BRIEF >> Using the entries below, give the count of lines that hold "icon". Say nothing besides the number.

SOURCE MATERIAL >>
==================================================

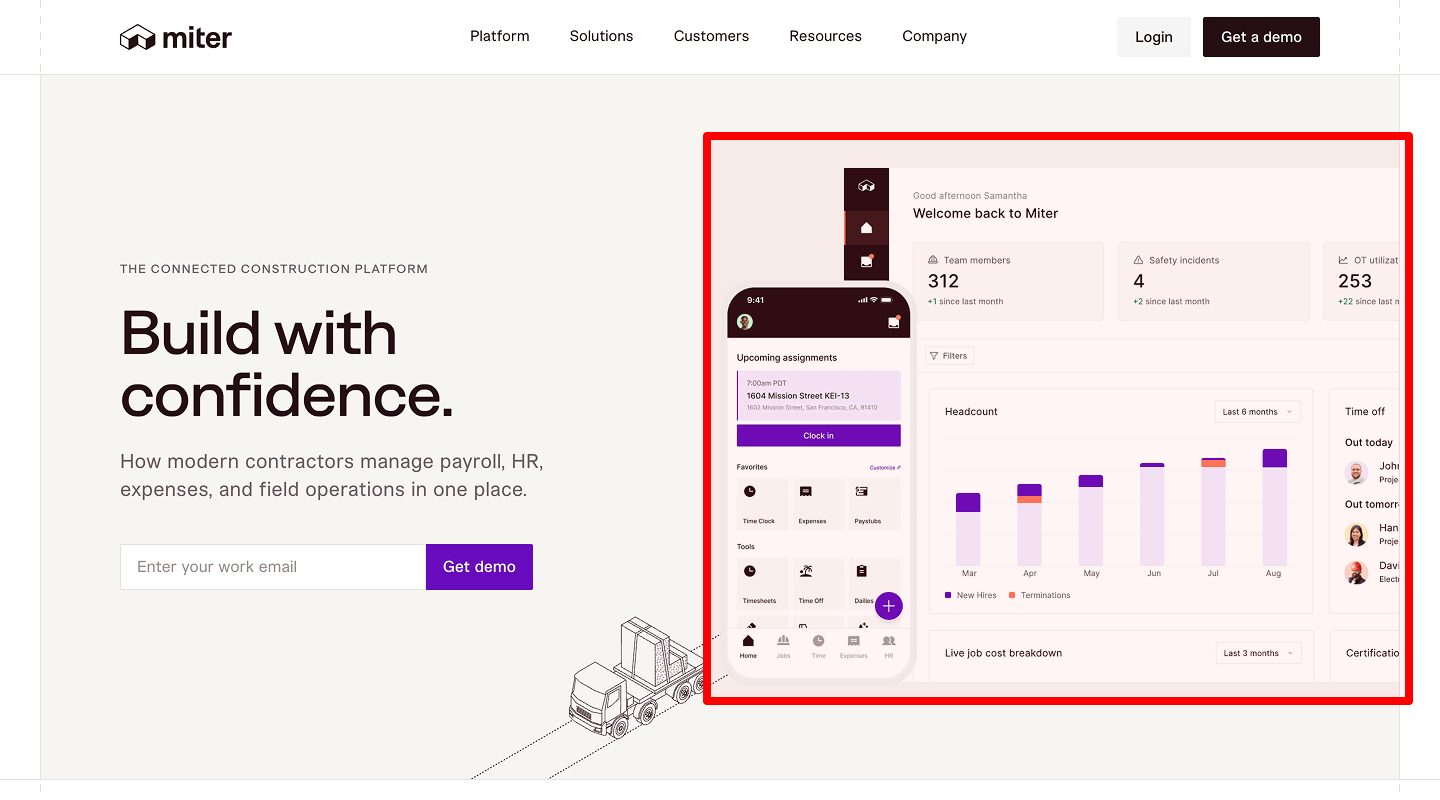Select the Jobs tab in phone navigation
This screenshot has height=800, width=1440.
783,645
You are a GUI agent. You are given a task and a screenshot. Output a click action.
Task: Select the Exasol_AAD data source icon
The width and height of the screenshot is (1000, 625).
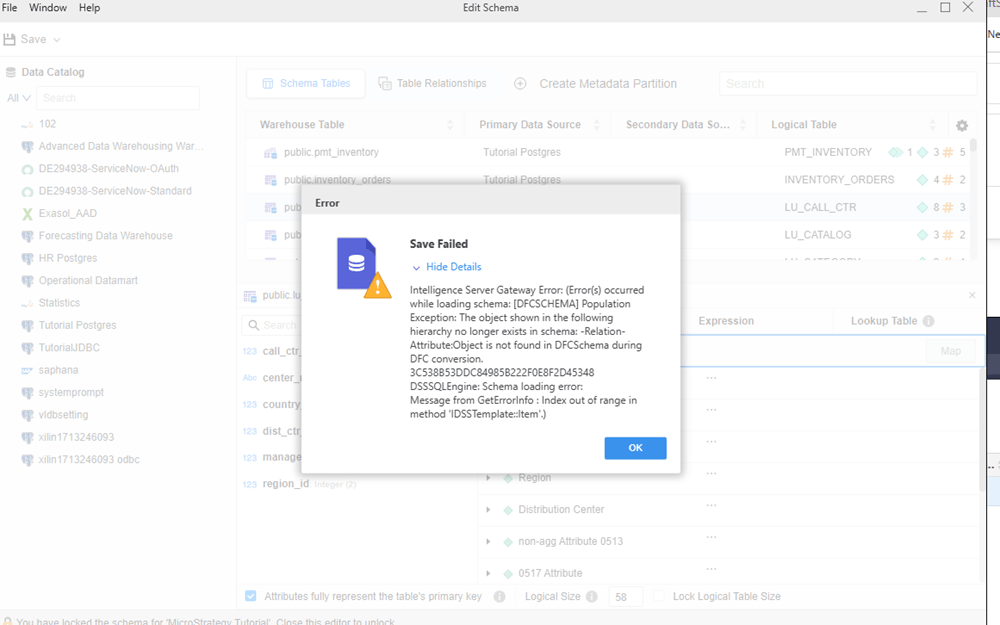coord(27,214)
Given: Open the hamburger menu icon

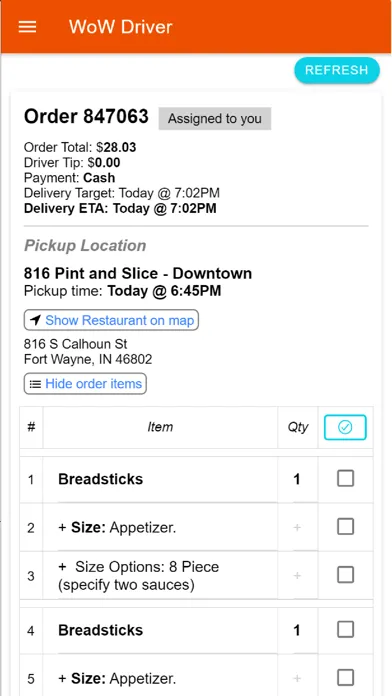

==================================================

SOLUTION TO THE EXERCISE >> 2